Commodities Tumble on Speculation Hedge Fund Selling Positions |
Date: Thursday, February 21, 2013
Author: Yi Tian & Joe Richter, Bloomberg
Commodities fell, capping the biggest loss in more than two months, as metals and energy tumbled amid speculation that a hedge fund was selling.
The Standard & Poor’s GSCI Spot Index of 24 raw materials declined 1.1 percent to settle at 668.28 at 3:49 p.m. New York time, the largest drop since Dec. 6. Silver futures led the losses, retreating as much as 4 percent. Crude oil fell the most since November, and gold slumped to $1,558.10 an ounce, the lowest since July.
“You have a sort of mini perfect storm hitting commodities today,” Dave Lutz, the head of exchange-traded fund trading and strategy at Stifel Nicolaus & Co. in Baltimore, said in a telephone interview. “There’s market chatter that a fund is blowing up, gold has fallen below $1,600, and oil storage tanks in Cushing are near all-time records.” Cushing, Oklahoma, is the delivery point for New York oil futures and the main U.S. stockpile site.

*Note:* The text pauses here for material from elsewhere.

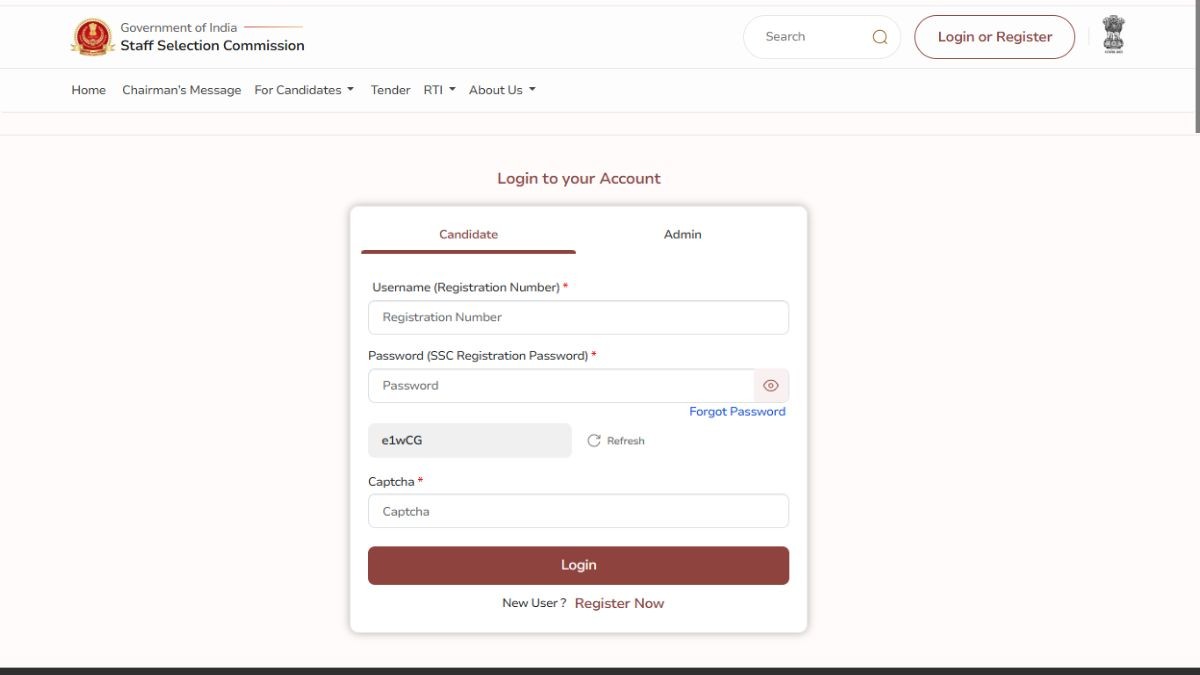Click into the Password input field
This screenshot has height=675, width=1200.
(x=560, y=386)
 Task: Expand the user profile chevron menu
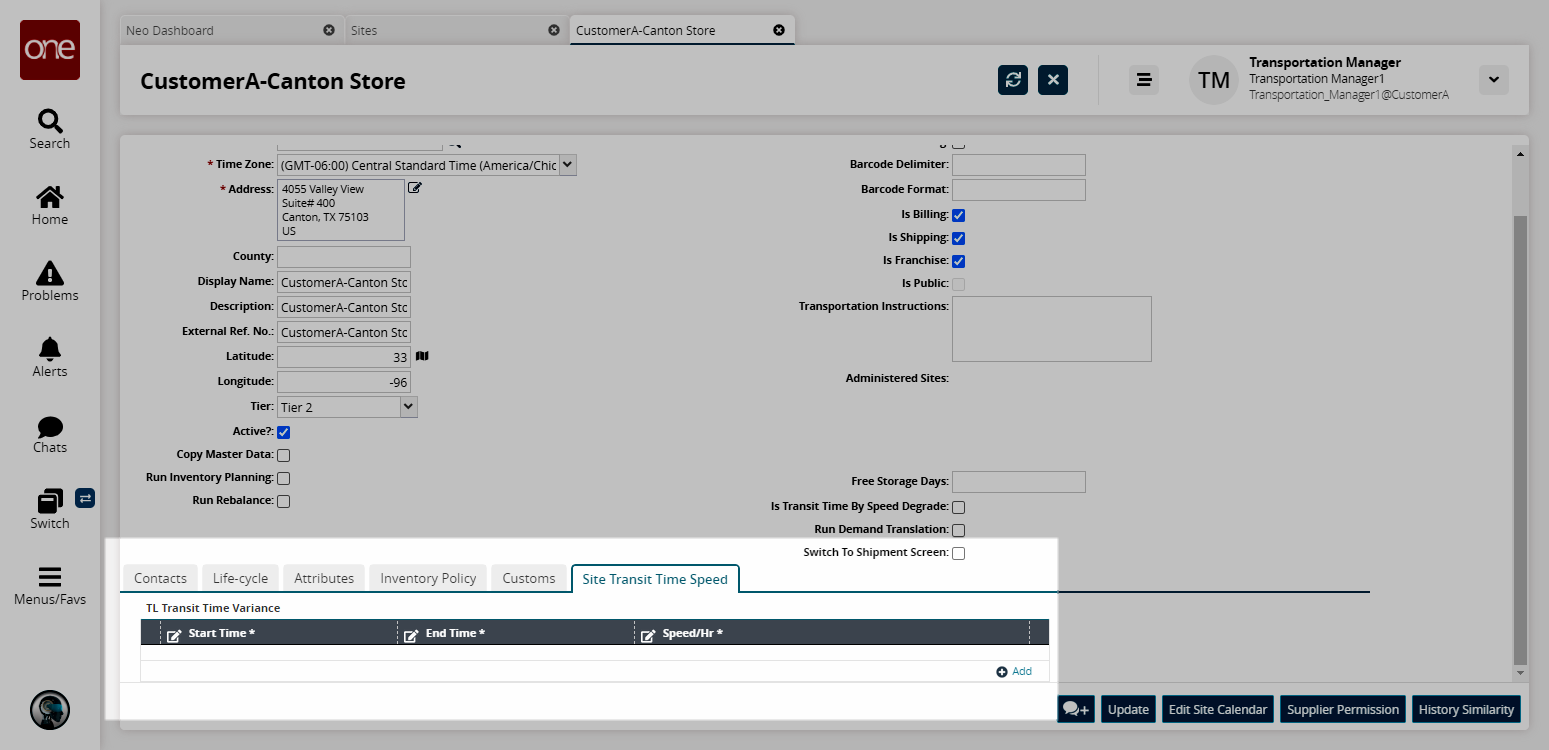(x=1493, y=80)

West Texas Intermediate oil for March delivery, which expires today, decreased 2.3 percent to settle at $94.46 a barrel on the New York Mercantile Exchange. U.S. supplies probably rose 2 million barrels through Feb. 15 as domestic production increased, according to a Bloomberg survey before a government report tomorrow.
Gold futures for April delivery slipped 1.6 percent to close at $1,578 an ounce on the Comex in New York. The price dropped for the fifth straight session, the longest slump since December 2011.
Trading volumes for silver, platinum and palladium were more than double the average in the past 100 days for this time of day.